---------- PAGE TEXT ----------

DMO	MG	220	2.5	200	0.257	[12]
DMO	MG	230	2.5	100	0.4	[13]
DMO	MG	220	2.5	120	0.18	[14]
DMO	MG	220	3	80	0.6	[15]
DMO	MG	240	2	80	0.9	[16]
DMO	MG	230	2.5	100	0.6	[17]
DMO	EG	190	3	100	0.6	[18]
DMO	EG	185	2	100	1.2	[19]

.

The study of the relevant mechanism and kinetics can provide theoretical support for developing catalysts and for industrial applications. Some scholars have conducted kinetic studies on the hydrogenation of dimethyl oxalate to produce ethylene glycol, and the results have shown that in the DMO hydrogenation reaction, DMO undergoes dissociation adsorption [20], and the rate-controlling step is the surface reaction or dissociation adsorption of ester [21,22].

Although some researchers have carried out kinetic studies on copper-based catalysts, catalyst studies have all been based on SiO₂, and reports carried out for the hydrogenation mechanism and kinetics studies with activated carbon as a support are rare. The support has a great impact on the catalytic performance of the catalyst. At the same time, for ester hydrogenation reactions on copper-based catalysts, the adsorption state of DMO on the catalyst and rate-controlling steps are still controversial.

Our research group prepared a catalyst with the active component metal Cu loaded onto activated carbon and introduced metal Ca to modify the catalyst (Cu-Ca/AC), which enabled the catalyst to have a high catalytic effect. In this work, the intrinsic kinetics of gas-phase hydrogenation of DMO on a self-made and optimized Cu-Ca/AC catalyst have been studied. Cu is the active component, Ca is the metal additive, and AC is the carrier, activated carbon. Based on the assumption of different ester adsorption types (dissociative adsorption or non-dissociative adsorption) and rate-controlling steps, eight different binary LHHW kinetic models were proposed. Using nonlinear least squares fitting method to solve the eight models in turn, select the optimal model, and calculate the kinetic parameters of the corresponding equation. The results showed that DMO adsorbed on the catalyst surface and dissociated to form methoxy group and acyl group. The rate-controlling steps of the two reactions were both ester dissociation adsorption. The model satisfies both thermodynamic criteria and statistical tests.

---------- DATA SUPPLIED ----------

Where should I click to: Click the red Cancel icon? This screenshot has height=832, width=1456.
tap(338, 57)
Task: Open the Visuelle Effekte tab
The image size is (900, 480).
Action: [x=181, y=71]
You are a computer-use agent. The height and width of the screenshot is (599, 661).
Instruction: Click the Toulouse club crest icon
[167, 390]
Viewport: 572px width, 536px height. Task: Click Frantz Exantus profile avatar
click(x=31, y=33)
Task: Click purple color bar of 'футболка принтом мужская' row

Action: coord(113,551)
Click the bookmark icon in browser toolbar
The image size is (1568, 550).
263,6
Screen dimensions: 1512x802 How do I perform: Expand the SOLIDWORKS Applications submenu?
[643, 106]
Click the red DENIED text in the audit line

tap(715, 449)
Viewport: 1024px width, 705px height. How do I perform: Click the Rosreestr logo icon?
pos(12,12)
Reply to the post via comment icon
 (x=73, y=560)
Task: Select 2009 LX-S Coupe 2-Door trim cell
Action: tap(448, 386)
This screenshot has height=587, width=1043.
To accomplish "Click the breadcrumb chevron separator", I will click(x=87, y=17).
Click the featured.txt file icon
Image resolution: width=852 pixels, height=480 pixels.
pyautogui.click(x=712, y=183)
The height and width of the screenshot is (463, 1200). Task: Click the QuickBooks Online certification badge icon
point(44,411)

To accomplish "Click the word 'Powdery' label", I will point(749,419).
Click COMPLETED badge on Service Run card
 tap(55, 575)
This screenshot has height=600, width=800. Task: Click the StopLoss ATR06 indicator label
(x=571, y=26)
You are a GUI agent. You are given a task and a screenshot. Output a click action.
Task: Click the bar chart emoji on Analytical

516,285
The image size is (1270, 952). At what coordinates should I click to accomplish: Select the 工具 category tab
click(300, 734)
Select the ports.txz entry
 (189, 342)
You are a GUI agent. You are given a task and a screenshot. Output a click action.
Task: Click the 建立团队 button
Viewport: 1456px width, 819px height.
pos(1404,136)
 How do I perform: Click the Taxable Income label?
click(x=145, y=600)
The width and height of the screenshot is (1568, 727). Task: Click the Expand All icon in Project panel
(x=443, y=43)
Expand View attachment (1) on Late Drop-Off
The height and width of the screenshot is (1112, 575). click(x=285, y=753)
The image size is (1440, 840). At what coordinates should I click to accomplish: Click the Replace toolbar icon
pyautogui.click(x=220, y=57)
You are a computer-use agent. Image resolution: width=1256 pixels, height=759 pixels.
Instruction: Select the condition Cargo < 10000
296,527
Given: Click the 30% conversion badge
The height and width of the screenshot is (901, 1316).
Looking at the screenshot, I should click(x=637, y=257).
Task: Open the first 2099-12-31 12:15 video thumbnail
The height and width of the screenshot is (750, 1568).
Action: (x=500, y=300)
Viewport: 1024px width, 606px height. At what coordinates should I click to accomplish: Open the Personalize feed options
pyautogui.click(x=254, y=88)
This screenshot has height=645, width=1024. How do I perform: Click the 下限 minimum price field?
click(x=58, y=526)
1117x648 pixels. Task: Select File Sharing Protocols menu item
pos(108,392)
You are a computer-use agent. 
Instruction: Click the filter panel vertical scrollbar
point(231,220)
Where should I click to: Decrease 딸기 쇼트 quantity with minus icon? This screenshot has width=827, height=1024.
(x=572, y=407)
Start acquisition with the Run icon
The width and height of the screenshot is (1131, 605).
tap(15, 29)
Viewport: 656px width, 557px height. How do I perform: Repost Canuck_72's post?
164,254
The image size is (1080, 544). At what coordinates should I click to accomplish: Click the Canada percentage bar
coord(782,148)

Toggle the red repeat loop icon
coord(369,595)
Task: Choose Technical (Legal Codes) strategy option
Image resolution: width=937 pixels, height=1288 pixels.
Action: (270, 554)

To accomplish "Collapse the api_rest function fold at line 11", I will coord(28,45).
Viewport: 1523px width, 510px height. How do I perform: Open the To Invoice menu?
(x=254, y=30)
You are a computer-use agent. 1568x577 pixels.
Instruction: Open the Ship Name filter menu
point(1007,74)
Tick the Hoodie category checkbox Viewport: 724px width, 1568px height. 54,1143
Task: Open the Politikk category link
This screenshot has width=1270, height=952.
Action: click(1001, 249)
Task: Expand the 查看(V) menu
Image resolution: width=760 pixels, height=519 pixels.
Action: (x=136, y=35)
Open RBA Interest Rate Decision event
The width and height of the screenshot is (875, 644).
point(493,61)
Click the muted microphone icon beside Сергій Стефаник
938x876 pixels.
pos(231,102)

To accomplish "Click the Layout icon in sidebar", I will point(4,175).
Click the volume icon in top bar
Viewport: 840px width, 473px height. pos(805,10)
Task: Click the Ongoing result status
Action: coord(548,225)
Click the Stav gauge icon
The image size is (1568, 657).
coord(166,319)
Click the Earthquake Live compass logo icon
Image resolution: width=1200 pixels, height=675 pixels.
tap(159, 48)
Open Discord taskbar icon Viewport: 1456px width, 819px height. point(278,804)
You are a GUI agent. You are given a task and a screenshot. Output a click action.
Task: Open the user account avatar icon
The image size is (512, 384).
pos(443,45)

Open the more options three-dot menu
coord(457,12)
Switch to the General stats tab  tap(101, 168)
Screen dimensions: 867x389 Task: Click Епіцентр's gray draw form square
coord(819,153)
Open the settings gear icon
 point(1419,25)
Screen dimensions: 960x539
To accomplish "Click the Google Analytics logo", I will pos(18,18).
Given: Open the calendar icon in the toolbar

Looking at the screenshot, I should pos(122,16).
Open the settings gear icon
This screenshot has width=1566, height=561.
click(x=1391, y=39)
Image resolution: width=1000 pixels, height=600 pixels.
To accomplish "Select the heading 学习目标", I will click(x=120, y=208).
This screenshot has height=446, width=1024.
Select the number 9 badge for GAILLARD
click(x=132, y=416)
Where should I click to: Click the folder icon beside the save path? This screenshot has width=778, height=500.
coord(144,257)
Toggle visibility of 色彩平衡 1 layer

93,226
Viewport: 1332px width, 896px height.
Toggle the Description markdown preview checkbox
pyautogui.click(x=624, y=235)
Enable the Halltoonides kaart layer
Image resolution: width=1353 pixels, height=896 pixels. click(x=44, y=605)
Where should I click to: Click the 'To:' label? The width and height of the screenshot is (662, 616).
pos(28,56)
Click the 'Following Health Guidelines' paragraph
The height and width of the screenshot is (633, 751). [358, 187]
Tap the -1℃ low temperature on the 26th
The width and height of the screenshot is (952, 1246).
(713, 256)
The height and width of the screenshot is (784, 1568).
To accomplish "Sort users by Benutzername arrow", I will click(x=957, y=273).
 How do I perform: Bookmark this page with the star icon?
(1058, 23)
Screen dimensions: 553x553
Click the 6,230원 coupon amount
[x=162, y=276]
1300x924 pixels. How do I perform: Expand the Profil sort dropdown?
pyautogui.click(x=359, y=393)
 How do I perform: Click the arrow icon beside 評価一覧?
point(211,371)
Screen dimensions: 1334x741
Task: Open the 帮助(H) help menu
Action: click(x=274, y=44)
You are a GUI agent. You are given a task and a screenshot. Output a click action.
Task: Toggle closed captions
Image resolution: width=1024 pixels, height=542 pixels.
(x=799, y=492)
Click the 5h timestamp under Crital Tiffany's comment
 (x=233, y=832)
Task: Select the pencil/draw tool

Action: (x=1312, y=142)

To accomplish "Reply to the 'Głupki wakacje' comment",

----------

EXERCISE PROMPT:
Pick up the write-up on the kinetics of dimethyl oxalate hydrogenation over a Cu-Ca/AC catalyst right after its last sentence, and keep going in the same style.

RESPONSE TO THIS TASK:
2. Results and Discussion

2.1. Elimination of Diffusion Effect

When studying the dynamics of gas–solid reaction systems, we should exclude the influence of internal and external diffusion to ensure that the reaction is in the intrinsic state. In order to investigate under which condition the effect of internal diffusion can be ignored, we use three different particle size catalysts (20–40 mesh, 40–60 mesh, and 60–80 mesh) to study the effect of particle size on the reaction under the same experimental conditions. As shown in Figure 1a, when the catalyst particle size is less than 20 mesh, the conversion rate of DMO is almost equal. In order to investigate the under which conditions the influence of external diffusion can be ignored, we keep the weight hourly space velocity (WHSV) of DMO constant, and the experiments are carried out with 1.6 g and 3.2 g catalysts, respectively, under the same other conditions. As shown in Figure 1b, when the WHSV of DMO is higher than 0.2813 h⁻¹, the conversion rate of DMO does not change with the change in catalyst mass, indicating that the influence of external diffusion has been eliminated. Therefore, during the experiment, it is necessary to ensure that the WHSV is higher than or equal to 0.2813 h⁻¹ to eliminate the influence of external diffusion.

2.2. Reaction Performance

In general, the DMO hydrogenation reaction consists of the following three reactions:

$$({\mathrm{COOCH}}_3{)}_2+2{\mathrm{H}}_2\to {\mathrm{HOCH}}_2{\mathrm{COOCH}}_3+{\mathrm{CH}}_3\mathrm{OH}$$

(1)

$${\mathrm{HOCH}}_2{\mathrm{COOCH}}_3+2{\mathrm{H}}_2\to {\mathrm{HOCH}}_2{\mathrm{CH}}_2\mathrm{OH}+{\mathrm{CH}}_3\mathrm{OH}$$

(2)

$${\mathrm{HOCH}}_2{\mathrm{CH}}_2\mathrm{OH}\to {\mathrm{CH}}_3{\mathrm{CH}}_2\mathrm{OH}+{\mathrm{H}}_2\mathrm{O}$$

(3)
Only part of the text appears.